Studienaufenthalte im in- und ausland: staat fördert 'medrano-stipendien' für studenten

Eine neue Initiative des spanischen Verkehrsministers Pedro Sánchez soll die Hochschullandschaft des Landes verändern. Studenten erhalten die Chance, ein oder zwei Semester an einer anderen Universität in Spanien zu verbringen – und zwar mit einer attraktiven finanziellen Unterstützung. Die sogenannte „Medrano-Stipendien“ sind ein Rückkehrer, doch diesmal mit einem deutlich erweiterten Ziel.

900 Euro monatlich für den studienwechsel: ein nationaler 'erasmus'?

Das Programm, benannt nach Luisa de Medrano, der ersten Professorin an der Universität Salamanca im 16. Jahrhundert, sieht eine monatliche Förderung von bis zu 900 Euro für bis zu 900 Studenten vor. Das entspricht insgesamt etwa 8.100 Euro pro Student über das gesamte Studienjahr. Die erste Ausschreibung richtet sich an 2.300 Studierende.

Die Regierung spricht von einem „nationalen Erasmus“, inspiriert von den europäischen Austauschprogrammen. Ziel ist es, den Wissensaustausch zwischen den Universitäten zu fördern und den Studierenden Zugang zu Fachgebieten und Studienansätzen zu ermöglichen, die an ihrer Heimatuniversität möglicherweise nicht angeboten werden. Die Förderung soll die Mobilität der Studierenden im ganzen Land erhöhen.

Die Medrano-Stipendien sind keine völlig neue Idee. Eine ähnliche Initiative, die Séneca-Stipendien, existierte bereits zwischen 2000 und 2012. Sie wurde jedoch nach der Wirtschaftskrise abgeschafft.

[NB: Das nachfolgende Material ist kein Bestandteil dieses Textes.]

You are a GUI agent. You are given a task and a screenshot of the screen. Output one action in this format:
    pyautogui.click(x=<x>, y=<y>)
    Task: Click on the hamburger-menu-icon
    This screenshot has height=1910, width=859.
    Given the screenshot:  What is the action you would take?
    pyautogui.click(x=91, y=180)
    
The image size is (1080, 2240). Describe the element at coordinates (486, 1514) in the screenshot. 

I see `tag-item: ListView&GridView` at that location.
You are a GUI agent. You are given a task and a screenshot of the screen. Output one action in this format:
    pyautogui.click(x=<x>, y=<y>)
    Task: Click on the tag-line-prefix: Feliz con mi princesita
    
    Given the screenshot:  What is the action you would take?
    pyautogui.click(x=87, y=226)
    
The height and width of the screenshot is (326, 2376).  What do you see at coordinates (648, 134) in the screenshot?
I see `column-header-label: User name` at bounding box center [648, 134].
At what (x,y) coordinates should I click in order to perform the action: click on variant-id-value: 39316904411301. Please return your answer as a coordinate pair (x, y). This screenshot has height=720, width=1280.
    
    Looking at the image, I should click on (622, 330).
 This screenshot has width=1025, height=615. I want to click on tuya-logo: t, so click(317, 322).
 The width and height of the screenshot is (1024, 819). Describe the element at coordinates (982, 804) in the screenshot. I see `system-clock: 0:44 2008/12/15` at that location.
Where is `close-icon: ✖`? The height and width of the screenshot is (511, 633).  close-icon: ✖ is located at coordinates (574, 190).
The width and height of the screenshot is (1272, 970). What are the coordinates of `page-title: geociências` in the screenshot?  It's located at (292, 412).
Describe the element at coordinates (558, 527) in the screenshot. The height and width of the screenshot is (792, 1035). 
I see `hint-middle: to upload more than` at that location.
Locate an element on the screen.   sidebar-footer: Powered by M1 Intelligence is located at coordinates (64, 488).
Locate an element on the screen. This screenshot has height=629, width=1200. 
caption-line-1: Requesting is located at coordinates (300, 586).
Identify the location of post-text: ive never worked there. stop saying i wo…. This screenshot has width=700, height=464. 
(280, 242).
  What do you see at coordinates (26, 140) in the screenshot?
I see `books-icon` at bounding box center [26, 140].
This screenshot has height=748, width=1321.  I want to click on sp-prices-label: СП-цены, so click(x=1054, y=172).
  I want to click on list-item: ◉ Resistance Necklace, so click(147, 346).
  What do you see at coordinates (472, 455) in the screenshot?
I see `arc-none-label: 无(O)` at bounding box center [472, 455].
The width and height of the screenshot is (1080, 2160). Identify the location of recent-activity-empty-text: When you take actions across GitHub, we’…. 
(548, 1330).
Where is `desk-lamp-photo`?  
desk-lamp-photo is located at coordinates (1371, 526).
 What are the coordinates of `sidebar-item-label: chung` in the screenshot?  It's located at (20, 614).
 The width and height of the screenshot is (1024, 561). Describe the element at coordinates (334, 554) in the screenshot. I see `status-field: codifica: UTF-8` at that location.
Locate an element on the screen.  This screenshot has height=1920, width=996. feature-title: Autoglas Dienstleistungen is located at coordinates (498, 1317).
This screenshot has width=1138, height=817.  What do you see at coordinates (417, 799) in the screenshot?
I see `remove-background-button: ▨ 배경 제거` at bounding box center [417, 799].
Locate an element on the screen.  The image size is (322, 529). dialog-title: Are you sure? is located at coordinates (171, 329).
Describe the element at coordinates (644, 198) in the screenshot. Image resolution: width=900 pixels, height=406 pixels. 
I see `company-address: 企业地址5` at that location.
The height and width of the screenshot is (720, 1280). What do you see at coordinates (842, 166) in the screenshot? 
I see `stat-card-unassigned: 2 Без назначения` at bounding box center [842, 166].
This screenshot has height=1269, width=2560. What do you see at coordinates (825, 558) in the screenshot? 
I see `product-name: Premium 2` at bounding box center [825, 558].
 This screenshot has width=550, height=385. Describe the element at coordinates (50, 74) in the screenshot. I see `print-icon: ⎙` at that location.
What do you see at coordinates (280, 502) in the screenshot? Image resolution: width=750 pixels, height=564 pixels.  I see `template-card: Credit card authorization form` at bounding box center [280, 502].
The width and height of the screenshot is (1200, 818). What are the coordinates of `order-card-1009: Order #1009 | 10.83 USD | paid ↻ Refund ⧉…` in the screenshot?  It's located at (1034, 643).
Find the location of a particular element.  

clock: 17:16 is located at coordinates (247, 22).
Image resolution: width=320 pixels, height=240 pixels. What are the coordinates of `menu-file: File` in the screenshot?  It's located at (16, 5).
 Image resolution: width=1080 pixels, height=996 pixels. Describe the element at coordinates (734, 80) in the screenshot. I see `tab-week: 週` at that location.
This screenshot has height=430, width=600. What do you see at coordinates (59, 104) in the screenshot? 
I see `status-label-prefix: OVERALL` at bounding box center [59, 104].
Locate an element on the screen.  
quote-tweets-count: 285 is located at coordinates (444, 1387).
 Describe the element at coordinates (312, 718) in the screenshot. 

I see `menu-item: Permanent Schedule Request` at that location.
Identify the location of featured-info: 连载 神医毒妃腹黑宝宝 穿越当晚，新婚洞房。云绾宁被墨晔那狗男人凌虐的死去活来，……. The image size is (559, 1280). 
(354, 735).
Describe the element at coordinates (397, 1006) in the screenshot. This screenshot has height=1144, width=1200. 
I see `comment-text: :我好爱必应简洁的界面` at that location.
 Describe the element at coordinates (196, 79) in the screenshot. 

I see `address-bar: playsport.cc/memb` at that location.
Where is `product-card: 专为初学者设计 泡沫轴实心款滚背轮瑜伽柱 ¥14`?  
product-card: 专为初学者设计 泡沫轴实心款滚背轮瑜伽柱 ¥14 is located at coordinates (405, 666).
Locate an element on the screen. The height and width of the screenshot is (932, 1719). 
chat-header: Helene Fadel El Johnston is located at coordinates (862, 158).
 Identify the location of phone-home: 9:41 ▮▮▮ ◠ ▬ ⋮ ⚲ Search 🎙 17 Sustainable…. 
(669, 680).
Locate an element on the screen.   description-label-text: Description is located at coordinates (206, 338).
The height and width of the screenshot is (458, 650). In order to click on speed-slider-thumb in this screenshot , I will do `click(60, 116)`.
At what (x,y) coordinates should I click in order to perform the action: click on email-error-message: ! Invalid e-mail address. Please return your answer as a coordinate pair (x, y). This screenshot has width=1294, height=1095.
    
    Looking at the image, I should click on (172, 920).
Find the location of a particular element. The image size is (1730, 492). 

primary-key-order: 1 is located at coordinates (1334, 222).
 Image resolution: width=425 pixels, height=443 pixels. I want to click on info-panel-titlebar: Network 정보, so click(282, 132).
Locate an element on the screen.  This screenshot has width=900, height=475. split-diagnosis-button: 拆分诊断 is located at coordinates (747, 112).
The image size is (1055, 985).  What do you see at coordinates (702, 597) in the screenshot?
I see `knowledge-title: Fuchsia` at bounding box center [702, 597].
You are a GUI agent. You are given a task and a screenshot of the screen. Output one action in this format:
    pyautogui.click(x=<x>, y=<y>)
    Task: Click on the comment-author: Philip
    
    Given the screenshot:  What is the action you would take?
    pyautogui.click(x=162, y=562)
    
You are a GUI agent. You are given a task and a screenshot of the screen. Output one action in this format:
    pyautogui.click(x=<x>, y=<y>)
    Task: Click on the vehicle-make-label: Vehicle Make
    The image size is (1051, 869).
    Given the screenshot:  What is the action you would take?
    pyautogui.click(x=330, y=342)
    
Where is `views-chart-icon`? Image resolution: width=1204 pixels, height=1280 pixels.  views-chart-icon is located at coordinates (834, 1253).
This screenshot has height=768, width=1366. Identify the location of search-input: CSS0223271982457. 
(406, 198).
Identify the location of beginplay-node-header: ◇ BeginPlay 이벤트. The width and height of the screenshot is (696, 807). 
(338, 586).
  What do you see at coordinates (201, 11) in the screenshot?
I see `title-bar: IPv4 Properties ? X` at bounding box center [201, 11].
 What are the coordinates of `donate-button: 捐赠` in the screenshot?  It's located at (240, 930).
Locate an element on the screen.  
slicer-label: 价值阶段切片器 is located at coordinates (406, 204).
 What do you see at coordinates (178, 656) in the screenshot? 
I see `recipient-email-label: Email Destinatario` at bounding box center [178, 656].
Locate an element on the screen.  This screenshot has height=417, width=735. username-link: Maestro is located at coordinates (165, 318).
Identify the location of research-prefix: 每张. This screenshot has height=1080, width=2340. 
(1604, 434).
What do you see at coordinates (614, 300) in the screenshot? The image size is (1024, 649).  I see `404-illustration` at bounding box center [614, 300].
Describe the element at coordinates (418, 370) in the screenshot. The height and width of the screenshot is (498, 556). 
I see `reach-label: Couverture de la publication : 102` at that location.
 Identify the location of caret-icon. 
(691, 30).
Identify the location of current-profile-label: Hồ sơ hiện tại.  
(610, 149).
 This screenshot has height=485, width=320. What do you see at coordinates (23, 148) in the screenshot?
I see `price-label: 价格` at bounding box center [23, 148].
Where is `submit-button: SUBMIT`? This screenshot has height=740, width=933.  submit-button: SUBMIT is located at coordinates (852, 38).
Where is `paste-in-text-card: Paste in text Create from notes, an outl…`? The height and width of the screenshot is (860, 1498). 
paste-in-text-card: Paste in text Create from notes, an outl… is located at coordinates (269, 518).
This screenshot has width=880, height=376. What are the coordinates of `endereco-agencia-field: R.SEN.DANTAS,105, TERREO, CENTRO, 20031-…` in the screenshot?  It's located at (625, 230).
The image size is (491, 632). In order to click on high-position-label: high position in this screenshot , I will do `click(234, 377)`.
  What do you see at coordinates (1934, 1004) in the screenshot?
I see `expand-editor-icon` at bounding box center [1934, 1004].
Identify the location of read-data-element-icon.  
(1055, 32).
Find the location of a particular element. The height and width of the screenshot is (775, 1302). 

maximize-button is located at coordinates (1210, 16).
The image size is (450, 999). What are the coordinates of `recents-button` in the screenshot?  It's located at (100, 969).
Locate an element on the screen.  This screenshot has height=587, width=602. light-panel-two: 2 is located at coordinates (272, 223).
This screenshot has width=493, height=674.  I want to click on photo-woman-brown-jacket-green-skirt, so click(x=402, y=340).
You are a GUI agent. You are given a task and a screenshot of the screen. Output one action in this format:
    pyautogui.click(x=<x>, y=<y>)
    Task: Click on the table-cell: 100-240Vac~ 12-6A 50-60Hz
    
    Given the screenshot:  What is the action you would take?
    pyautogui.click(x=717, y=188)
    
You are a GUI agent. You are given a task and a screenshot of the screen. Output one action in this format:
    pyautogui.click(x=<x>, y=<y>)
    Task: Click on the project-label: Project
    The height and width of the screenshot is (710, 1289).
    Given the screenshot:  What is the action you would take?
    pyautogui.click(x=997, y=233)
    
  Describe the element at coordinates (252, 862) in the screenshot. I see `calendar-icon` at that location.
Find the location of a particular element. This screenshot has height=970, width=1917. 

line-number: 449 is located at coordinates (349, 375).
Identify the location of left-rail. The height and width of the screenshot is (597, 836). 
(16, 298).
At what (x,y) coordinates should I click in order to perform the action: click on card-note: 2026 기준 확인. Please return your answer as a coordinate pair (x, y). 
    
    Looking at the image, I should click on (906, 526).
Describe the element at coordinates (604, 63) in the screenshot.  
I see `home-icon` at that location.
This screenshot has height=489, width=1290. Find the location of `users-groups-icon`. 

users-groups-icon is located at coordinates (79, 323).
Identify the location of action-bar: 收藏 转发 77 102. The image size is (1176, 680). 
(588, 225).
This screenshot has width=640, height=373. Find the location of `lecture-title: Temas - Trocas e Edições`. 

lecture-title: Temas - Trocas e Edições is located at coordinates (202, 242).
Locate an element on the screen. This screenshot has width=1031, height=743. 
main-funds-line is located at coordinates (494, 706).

Die neue Initiative baut auf dieser Erfahrung auf und zielt darauf ab, das spanische Hochschulsystem zu stärken, die Zusammenarbeit zwischen den Institutionen zu fördern und den Studierenden die Möglichkeit zu geben, ihre Ausbildung durch Erfahrungen in anderen Regionen zu bereichern.

Die Anforderungen für die Bewerbung sind klar: Die Studierenden müssen bereits mindestens 60 Leistungspunkte absolviert haben (was in der Regel dem ersten Studienjahr entspricht) und eine Studienplatz im nationalen Austauschprogramm SICUE (Sistema de Intercambio entre Centros Universitarios de España) besitzen. SICUE ermöglicht bereits jetzt einen Austausch an anderen spanischen Universitäten. Nur wer bereits einen Platz über SICUE hat, kann sich auf die finanzielle Unterstützung bewerben.

Die Kosten für ein Studium in Spanien sind relativ moderat, insbesondere im Vergleich zu anderen europäischen Ländern. Die jährlichen Studiengebühren an öffentlichen Universitäten liegen zwischen 600 und 1.400 Euro, abhängig von der Region und der Anzahl der Kreditpunkte. Doch die größten Kosten entstehen oft durch die Lebenshaltungskosten. In Universitätsstädten wie Madrid, Barcelona oder Valencia können Miete und Lebenshaltungskosten leicht 900 bis 1.100 Euro pro Monat betragen.

Mit einem Gesamtbudget von etwa 18,8 Millionen Euro soll die erste Förderung rund 2.300 Studierende unterstützen. Die Regierung plant, das Programm in den kommenden Jahren schrittweise auszubauen, sofern die Ergebnisse der ersten Ausschreibung positiv sind. Die Auswahl erfolgt über öffentliche Ausschreibungen und unter Berücksichtigung akademischer und administrativer Kriterien. Die Medrano-Stipendien bieten eine willkommene Chance, die Bildungschancen in Spanien zu verbessern – ein wichtiger Schritt für die Zukunft.